Tag Archives: Christ the King Sunday

Christ the King Sunday (November 24, 2019) in Year C

It is the cosmic vulnerability that we have to honor if we want to worship the true king, the Cosmic Christ. – Leah Schade reflects on the readings for Christ the King Sunday.

Care for Creation Commentary on the Common Lectionary

Readings for Christ the King Sunday (Last Sunday after Pentecost), Year C (2013, 2016, 2019, 2022)

Jeremiah 23:1-6
Psalm 46
Colossians 1:11-20
Luke 23:33-43

Christ the King Sunday has always been a difficult holy day for me to appreciate. I have never been comfortable with the kind of language we use on this day. There is something about using words like “throne,” “scepter,” “footstool,” and “exalted” that strike me as being very patristic and hierarchical. I have learned that I am not the only one who struggles with this kind of imagery. One of my Confirmation students once asked a question in her sermon outline: “If God is our King and reigns over us, could he ever take over or become a dictator? Does God control us?”

What a big question from a 7th grader! Even our children are sensitive to the patriarchal baggage in our liturgical language. Just consider this word “Lord” we use. It comes from the English feudal system, “lording over” someone—it’s a loaded word that carries with it a lot of negative baggage. But the Greek word for “lord” is kyrios, and refers to something much bigger than an earthly kingdom. The passage from Colossians is a statement of faith that God is the lord over the entire universe.

Rows showing where targets appear
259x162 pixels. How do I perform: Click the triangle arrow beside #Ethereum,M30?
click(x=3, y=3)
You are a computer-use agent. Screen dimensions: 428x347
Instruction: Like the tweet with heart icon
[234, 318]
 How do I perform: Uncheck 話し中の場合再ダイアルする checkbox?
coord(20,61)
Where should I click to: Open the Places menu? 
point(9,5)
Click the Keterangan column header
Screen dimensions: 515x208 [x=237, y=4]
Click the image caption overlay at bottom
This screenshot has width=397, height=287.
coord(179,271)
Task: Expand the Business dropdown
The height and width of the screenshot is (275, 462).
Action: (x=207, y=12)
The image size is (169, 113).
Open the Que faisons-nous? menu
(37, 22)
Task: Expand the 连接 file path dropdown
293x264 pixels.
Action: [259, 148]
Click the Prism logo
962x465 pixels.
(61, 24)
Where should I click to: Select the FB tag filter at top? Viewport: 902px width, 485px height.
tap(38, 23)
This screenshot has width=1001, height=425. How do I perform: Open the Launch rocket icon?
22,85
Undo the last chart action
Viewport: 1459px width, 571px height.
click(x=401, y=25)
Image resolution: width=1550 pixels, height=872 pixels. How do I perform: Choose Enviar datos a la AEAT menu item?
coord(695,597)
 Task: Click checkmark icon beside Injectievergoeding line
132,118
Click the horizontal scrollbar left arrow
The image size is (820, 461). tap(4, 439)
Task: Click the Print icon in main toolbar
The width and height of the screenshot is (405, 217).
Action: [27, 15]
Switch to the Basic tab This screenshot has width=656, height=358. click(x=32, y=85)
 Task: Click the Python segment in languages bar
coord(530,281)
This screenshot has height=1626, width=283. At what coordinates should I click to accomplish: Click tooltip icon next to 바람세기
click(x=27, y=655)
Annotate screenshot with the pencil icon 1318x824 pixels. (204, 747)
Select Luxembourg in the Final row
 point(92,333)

Objective – Go on with the reflection on Christ the King Sunday, starting after its last sentence about the passage from Colossians. The lines above are separate material, unrelated to the Christ the King Sunday reflection.

Solved problem –
The Cosmic Christ archetype in all its fullness and diversity is about the mystery of life, death and resurrection in the universe. And Christians are not the only ones who have this motif. The wisdom traditions of other faiths have similar archetypes: the Buddha nature, the Jewish Messiah, the Tao, the Dance of Shiva. Not that there aren’t distinctions between these concepts, nor should we collapse them into one Christianized conglomerate of mystery.

Rather, as the mystic Meister Eckhardt said, God is a great underground river of flowing, rushing, living water of wisdom that no one can stop and no one can dam up. There are wells going down to that river. There is a Buddhist well, a Native American well, a Wiccan well, a Muslim well, a Christian well. We have to be willing to go down into that well, make the journey, descend into the depths, and use the mystic tradition within our context to get us to that River of Wisdom common to all traditions. As Thomas Aquinas says, “All truth, whoever utters it, comes from the Holy Spirit.”

And this is all fine and good, but it still does not address the young student’s original question—what is to keep this Divine Power from becoming abusive, dominating, all-consuming. This is where the Cosmic Christ archetype becomes so important—because the Cosmic Christ is not just about Divine Glory. It is about suffering as well. Jesus says that when we feed the hungry, clothe the naked, and visit those who are sick and in prison, we are doing this to him! He is directly identifying with the brokenness and vulnerability of this world, of our human society. So the Cosmic Christ is not just about the light in all things, it is about the wounds in all things, says Matthew Fox.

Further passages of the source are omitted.